You’ll Never Guess the Best State for Women-Owned Business

Sunflowers.
Time to take the next flight out to the Peace Garden State.

Photo by Karen Bleier/AFP/Getty Images

This article originally appeared in Inc.

The areas where women entrepreneurs are lacking get a lot of attention—in the tech industry, say—but perhaps we should spend a little more time celebrating the many and growing spaces where female business owners are doing really well.
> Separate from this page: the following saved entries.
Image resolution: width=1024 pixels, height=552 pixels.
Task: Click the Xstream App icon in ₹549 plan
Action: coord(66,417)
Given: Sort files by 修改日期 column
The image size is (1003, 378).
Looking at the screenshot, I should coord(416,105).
Based on the fourth annual OPEN State of Women-Owned Business Report, these are numerous and sometimes stereotype-shattering. The comprehensive look at the state of female-owned firms delves into the rate of business formation by women (an impressive 1,200 new businesses or so a day), the demographics of female business owners (happily, increasingly diverse), and the economic impact of women-owned firms. And it zooms in on geographic trends. If you want to know what areas of the country are home to the most women business owners and where those businesses are truly thriving, this report is for you.
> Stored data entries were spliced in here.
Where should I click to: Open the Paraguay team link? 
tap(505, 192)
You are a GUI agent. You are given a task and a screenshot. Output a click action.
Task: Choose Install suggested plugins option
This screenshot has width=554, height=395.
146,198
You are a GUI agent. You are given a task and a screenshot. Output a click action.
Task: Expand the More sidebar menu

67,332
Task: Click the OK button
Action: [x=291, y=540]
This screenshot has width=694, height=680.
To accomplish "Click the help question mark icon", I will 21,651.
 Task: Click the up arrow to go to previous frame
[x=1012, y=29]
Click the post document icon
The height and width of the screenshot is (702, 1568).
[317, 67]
As you’d expect, the most populous states, like California, have the most female-owned businesses in a straight head count, but things got more interesting when the researchers looked not just at the quantity of firms but where women-owned companies are contributing the most to the economy. The report calls this metric “growth in economic clout” and reached a number for each state by “averaging together the rankings of growth in the number, revenues, and employment of women-owned firms.”

So where are women-owned firms an increasingly large share of the business landscape? Not California or any other recognized entrepreneurial hot spot—not by a long shot. Here are the top 10:

  • North Dakota
  • District of Columbia
  • Nevada
  • Arizona
  • Georgia
  • Wyoming
  • Virginia
  • Maryland
  • Texas (tied for ninth place)
  • Utah (tied for ninth place)

Where are women-owned businesses the least dynamic? New England and parts of the Midwest, I’m looking at you. “At the other end of the spectrum, the states in which the combined growth in the number, revenues, and employment of women-owned firms lag the national average to the greatest extent are Iowa, Vermont, Rhode Island, Ohio, and Maine,” the report reads.

But the dominance of western states in the ranking isn’t the only mildly surprising but cheerful news on the expanding territory being conquered by women-owned businesses. The ladies are also breaking into new areas vis-à-vis sector as well as geographic location.

“Women-owned firms are starting and growing businesses in all industries, diversifying into sectors previously described as ‘non-traditional’ for women. Over the past 14 years there has been an evening-out in the concentration of women-owned firms, meaning that an increasing number of women-owned firms can be found in all industries,” concludes the report.